Edit: Yea, the integer ALU's operate at twice clock speed. I think the move to 64bit CPU's slowed down the clock speed race as did adding more cores and insane amounts of L2 cache due to heat issues. As a side note when I picked up my quad core CPU at 2.4 GHz it crushed my old 1.8Ghz 32bit cpu so I think they are making some wise tadeoffs due to system buss limitations. Plus the old P4's seemed to trade off a lot of effective for pure clock speed. So after we get back on track we might see a new clock speed race when we have 8 - 32 cores.
You put the carriage in front of the horse: we're moving to multiple cores because we can't increase the clock speed.
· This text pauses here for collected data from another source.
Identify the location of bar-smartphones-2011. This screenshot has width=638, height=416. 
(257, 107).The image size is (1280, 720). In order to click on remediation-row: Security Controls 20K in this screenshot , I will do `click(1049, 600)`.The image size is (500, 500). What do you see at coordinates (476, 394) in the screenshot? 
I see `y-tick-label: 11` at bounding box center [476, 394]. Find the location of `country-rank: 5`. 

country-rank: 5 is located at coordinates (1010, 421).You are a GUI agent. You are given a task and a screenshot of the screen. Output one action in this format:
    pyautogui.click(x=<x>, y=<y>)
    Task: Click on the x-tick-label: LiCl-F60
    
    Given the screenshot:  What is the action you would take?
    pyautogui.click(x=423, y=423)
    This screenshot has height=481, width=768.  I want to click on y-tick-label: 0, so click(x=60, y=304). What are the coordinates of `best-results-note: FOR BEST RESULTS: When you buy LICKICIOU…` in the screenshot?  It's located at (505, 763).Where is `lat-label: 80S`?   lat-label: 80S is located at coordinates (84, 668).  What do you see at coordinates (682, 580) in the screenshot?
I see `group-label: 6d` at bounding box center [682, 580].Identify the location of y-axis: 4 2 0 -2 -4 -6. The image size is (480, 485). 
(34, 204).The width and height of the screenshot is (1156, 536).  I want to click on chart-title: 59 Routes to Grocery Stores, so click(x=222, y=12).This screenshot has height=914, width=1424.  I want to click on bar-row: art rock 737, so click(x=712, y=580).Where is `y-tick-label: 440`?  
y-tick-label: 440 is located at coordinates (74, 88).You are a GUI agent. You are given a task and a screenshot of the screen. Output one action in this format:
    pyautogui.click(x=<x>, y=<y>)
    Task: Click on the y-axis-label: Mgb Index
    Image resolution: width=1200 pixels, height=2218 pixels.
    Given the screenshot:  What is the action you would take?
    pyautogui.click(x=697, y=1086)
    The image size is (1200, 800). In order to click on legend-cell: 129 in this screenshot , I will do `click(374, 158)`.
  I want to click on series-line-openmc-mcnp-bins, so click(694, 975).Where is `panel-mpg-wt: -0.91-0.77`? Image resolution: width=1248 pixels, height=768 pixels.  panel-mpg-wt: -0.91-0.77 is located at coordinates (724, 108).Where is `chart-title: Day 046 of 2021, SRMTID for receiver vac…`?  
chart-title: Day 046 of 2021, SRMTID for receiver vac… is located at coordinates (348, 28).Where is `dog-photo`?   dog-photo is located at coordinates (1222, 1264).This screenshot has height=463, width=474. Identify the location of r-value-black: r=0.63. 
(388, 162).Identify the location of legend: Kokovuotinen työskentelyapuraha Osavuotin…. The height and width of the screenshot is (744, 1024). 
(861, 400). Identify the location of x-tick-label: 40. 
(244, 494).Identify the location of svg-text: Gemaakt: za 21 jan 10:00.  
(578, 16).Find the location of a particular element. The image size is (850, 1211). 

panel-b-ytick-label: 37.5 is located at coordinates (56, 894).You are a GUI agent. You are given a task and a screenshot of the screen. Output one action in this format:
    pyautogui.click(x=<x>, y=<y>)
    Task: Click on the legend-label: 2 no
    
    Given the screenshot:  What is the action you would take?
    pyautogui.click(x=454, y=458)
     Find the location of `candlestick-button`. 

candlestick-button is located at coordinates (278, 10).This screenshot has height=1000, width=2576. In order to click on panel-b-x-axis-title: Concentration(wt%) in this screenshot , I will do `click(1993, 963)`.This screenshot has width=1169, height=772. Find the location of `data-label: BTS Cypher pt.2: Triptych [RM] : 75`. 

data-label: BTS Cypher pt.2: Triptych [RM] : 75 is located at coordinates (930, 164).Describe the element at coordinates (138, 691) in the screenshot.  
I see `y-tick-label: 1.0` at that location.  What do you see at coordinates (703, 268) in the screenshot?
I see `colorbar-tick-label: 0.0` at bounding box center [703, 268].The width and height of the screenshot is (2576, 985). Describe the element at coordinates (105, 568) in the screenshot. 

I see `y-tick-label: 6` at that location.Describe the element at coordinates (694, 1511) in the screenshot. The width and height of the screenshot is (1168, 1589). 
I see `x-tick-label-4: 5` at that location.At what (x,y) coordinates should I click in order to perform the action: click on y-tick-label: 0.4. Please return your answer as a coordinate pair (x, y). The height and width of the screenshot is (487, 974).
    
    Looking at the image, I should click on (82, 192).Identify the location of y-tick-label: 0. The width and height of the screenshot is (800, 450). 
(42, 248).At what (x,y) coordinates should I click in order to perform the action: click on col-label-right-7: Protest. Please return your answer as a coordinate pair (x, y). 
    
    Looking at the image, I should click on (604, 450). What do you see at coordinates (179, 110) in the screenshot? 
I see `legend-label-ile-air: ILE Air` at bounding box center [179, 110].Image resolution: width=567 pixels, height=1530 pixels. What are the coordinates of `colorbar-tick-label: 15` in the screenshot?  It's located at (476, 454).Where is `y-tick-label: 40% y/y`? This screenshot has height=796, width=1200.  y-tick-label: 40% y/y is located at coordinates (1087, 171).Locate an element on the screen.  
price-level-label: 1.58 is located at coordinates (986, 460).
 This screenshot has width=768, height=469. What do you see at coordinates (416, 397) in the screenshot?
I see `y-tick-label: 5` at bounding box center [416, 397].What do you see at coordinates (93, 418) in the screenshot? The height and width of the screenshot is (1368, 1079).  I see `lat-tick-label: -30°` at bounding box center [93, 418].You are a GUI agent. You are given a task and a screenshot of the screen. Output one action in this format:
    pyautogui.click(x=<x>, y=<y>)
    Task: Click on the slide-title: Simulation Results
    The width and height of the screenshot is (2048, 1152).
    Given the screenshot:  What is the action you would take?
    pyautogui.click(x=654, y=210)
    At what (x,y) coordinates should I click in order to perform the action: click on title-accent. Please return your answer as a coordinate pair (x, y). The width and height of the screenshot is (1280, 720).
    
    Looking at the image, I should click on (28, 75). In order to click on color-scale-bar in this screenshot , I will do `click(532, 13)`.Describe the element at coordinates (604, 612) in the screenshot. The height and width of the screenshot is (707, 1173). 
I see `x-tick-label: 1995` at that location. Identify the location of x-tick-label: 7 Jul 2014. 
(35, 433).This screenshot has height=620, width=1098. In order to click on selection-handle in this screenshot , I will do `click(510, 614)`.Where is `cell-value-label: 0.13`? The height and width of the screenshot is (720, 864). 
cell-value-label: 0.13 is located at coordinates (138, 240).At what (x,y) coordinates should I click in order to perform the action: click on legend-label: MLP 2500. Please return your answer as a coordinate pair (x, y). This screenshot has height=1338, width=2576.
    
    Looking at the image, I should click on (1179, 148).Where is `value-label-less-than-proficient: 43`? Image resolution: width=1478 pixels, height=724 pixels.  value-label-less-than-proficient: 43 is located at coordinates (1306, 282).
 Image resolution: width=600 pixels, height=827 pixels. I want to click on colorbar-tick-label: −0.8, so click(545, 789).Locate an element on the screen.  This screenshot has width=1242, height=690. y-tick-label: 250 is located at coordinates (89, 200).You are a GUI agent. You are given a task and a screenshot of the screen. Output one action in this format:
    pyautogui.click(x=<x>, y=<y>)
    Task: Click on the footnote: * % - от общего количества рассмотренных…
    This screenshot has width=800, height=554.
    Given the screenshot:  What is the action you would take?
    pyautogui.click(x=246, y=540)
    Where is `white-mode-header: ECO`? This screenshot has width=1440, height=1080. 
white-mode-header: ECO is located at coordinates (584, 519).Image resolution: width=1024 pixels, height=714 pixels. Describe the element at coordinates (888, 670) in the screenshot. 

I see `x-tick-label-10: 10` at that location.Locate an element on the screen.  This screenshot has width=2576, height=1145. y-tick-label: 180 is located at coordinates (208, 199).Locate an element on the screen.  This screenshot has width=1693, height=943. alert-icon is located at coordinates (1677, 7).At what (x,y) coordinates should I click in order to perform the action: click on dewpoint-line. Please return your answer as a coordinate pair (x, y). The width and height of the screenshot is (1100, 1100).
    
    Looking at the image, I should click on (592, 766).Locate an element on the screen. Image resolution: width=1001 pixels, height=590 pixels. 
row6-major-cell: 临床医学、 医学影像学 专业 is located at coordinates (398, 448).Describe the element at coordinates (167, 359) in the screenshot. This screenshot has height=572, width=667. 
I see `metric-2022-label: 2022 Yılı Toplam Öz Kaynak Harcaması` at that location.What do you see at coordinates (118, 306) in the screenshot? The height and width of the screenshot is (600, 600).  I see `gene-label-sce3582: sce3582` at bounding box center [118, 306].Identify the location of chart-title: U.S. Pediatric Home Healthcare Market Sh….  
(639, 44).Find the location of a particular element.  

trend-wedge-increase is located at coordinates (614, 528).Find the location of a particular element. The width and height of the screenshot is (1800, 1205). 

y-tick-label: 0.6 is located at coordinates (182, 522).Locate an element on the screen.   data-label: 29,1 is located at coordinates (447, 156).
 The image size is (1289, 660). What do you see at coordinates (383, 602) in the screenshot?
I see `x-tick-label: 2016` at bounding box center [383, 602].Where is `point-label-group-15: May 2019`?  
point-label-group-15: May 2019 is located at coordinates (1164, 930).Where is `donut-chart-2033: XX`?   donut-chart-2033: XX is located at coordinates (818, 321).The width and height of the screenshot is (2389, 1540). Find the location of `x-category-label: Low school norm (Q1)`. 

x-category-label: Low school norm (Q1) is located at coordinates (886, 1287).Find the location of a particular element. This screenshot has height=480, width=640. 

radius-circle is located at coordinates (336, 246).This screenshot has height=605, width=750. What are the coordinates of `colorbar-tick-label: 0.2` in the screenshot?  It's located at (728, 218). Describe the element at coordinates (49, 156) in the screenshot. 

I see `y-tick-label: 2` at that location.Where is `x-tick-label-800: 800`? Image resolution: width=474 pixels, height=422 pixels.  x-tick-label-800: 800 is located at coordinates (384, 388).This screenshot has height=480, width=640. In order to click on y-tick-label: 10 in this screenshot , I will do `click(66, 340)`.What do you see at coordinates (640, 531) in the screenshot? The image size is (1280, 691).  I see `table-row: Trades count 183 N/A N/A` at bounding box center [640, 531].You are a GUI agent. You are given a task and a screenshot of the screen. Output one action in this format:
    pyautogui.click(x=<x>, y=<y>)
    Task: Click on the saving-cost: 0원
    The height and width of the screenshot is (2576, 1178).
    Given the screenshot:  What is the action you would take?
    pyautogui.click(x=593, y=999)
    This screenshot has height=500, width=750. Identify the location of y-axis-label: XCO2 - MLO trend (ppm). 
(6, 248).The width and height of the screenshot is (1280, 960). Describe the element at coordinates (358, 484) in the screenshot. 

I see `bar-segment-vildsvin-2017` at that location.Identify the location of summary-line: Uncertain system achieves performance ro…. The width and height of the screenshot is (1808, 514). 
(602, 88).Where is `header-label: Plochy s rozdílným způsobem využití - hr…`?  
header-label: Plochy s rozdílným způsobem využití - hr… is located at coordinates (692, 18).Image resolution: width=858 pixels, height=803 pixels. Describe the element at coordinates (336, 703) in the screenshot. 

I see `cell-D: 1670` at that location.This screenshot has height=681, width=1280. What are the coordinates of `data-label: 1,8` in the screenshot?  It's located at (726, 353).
The number of transistors we can fit on a chip is still following Moore's Law, we're just using them in a different way.
We were squeezing more and more performance out of single cores by lengthening the instruction pipeline, which increased the amount of instruction parallelism processor's could exploit at runtime. The difficulty is that as this pipeline is increased, it takes longer to send information across it. As we decrease cycle time (same as increasing the clock speed), it becomes harder and harder to communicate from one end of the pipeline to the other in a single clock cycle.
Edit: Yea, the integer ALU's operate at twice clock speed. I think the move to 64bit CPU's slowed down the clock speed race as did adding more cores and insane amounts of L2 cache due to heat issues. As a side note when I picked up my quad core CPU at 2.4 GHz it crushed my old 1.8Ghz 32bit cpu so I think they are making some wise tadeoffs due to system buss limitations. Plus the old P4's seemed to trade off a lot of effective for pure clock speed. So after we get back on track we might see a new clock speed race when we have 8 - 32 cores.